Wednesday, February 28, 2007

March is Women's History Month . . . .

. . . .so we are reminded by the National Women's History Project. While I don't have current plans for a theme series like we did for Black History Month, there will be some women's history posts here and there through the coming month. Speaking of which, as we ended Black History Month with a profile of Brig. Gen. Mary J. Kight, we mentioned in passing the first woman to become a general in any service.

Maj. Gen. Jeanne M. Holm was born to Scandinavian immigrants in Portland, Oregon, in 1921 and enlisted in what was then known as the Women's Auxiliary Army Corps as a truck driver. Read the rest of her remarkable biography here.

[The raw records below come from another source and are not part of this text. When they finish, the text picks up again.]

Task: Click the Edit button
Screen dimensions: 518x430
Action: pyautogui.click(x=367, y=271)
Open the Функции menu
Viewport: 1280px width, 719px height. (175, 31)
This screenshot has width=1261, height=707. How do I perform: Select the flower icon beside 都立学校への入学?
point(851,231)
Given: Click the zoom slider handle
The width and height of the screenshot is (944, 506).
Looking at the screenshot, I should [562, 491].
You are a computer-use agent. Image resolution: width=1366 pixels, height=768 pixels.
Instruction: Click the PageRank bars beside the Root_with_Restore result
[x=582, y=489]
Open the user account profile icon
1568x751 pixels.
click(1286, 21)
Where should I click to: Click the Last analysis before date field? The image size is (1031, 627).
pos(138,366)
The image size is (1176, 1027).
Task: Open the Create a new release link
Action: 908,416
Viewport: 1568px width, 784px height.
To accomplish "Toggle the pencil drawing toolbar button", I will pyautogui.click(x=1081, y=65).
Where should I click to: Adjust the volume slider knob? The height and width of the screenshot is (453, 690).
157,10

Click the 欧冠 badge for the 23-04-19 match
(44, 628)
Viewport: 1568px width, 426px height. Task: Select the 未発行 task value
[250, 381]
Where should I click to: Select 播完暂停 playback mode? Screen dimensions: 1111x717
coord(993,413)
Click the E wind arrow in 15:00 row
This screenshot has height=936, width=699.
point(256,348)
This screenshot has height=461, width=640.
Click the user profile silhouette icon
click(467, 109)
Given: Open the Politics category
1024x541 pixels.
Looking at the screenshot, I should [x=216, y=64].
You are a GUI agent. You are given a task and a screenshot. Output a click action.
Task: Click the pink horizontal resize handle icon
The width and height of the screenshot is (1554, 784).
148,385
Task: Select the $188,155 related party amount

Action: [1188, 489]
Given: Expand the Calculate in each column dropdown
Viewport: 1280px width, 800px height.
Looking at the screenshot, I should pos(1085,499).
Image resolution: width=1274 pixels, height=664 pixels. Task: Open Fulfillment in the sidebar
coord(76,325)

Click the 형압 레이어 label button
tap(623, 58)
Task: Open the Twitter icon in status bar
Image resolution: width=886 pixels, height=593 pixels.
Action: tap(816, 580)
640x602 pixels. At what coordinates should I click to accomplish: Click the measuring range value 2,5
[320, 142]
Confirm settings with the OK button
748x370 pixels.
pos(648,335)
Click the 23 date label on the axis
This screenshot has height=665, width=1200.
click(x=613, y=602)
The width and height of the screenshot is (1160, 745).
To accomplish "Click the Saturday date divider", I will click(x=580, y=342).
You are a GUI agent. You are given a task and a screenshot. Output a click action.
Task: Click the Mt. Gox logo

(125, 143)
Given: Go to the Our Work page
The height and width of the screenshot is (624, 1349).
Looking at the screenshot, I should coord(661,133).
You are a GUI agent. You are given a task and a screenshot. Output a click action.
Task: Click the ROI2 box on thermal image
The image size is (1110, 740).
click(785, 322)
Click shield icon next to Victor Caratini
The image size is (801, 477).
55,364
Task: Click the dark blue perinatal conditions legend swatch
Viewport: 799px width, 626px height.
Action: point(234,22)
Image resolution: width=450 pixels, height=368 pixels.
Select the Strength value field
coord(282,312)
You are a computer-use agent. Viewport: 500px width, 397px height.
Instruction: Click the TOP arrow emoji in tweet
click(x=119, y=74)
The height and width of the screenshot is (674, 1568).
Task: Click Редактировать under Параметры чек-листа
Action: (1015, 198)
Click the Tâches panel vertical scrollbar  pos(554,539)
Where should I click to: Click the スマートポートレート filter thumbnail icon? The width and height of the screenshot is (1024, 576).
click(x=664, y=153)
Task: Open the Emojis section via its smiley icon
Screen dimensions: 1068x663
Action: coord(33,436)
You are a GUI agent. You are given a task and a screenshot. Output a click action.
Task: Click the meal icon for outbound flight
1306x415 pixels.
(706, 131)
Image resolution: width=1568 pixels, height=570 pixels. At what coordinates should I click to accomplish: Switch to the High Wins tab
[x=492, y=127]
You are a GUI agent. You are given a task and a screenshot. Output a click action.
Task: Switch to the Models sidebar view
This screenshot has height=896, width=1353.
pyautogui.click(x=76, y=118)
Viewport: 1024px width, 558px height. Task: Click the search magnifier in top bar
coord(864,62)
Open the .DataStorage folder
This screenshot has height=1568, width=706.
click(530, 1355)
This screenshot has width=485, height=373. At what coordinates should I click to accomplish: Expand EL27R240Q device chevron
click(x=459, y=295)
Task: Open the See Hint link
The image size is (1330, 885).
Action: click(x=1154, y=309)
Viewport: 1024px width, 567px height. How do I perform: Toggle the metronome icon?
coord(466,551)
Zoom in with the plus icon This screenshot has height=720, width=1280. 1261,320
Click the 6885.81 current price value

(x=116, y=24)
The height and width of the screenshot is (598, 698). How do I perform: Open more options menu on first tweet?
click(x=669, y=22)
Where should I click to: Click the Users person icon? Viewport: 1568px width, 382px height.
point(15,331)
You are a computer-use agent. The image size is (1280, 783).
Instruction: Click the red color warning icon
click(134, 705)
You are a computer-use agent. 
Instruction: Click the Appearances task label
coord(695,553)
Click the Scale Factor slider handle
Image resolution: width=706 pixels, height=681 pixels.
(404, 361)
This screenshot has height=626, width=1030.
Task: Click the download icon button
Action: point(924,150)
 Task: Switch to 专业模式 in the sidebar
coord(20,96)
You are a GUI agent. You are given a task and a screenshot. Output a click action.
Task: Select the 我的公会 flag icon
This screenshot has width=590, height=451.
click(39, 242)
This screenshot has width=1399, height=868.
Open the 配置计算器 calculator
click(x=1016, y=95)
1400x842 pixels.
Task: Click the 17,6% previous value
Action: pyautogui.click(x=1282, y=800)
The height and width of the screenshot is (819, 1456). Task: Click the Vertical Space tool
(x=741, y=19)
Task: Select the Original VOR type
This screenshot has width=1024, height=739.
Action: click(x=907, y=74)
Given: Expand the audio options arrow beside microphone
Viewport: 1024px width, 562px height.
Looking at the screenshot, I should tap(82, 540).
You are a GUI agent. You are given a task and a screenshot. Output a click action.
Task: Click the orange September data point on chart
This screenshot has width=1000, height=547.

[The "All History is Personal" anecdote: In 1974, when I was a Secondclassman (junior) at the U.S. Air Force Academy, I was writing a paper on the history of women in the military. In the course of that project, I ran into Maj. Gen. Holm. As in "ran into" her. I was in the Academy Library, in a typical hurry, and I scooted quickly through the stacks, not paying attention as I whipped around a corner. And I ran into Maj. Gen. Holm, nearly knocking her down! Why she was there, I do not know. But you cannot imagine the mortification a cadet experiences in that situation . . . . Befitting her status, Gen. Holm was quite gracious and forgiving of the shocked and stammering 20 year old trying to make his apologies.]